Beware of fabric-wide Link Aggregation Groups

Fernando made a very valid comment to my Monkey Design Still Doesn’t Work Well post: if we would add a few more links between edge and core (fabric) switches to that network, we might get optimal bandwidth utilization in the core. As it turns out, that’s not the case.

Here is how you could use Fernando’s ideas to extend our network: add links A-D and E-D, and enable LACP on those links (without LACP, one of the edge-to-core links would be blocked by STP which is still needed outside of the fabric … regardless of what some of the vendors think).

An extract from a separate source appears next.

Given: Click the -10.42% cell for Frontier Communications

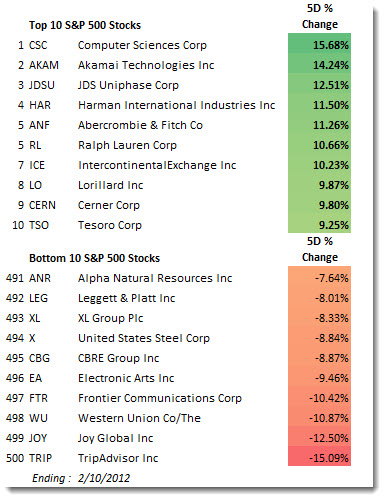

Note that you need a solution that implements fabric-wide LAG for this network to work. Brocade has such a solution, and you could use the 4-node IRF fabric (or Juniper’s Virtual Chassis). You can’t use Nexus 5K/7K or any other two-chassis MLAG solution as the network core if you want to implement this network (NX-OS can terminate LAGs on pairs of switches (VPC peers), not on any two switches in the FabricPath).

Assuming the fabric vendor did a good job and implemented equal-cost multipath within the fabric, let’s see how the traffic from A to E will flow:

  • A would split the traffic across both links in the LAG (A has no idea LAG terminates on two switches). B and D will both get 50% of the traffic.

Remember that most switches don’t offer per-packet load balancing on layer-2 (exception: Brocade can do per-packet load balancing on intra-fabric links) – you can get a traffic split close to 50-50 ratio only if you have many flows and a bit of luck.

  • B has two equal-cost paths to E and would thus perform equal-cost load balancing. Half of the traffic arriving from A would be sent to C, the other half to D.
  • D sees E as being directly connected and sends all traffic directly to E (otherwise you could get some interesting traffic loops).

End result: 75% of the traffic is sent over the D-E link and only 25% of the traffic goes over C-E link.

Summary

Be careful with your fabric design. Just because you can connect Link Aggregation Group (aka Port Channel) member links to any switch in the fabric doesn’t mean that you should (or that you’ll get the results you expect).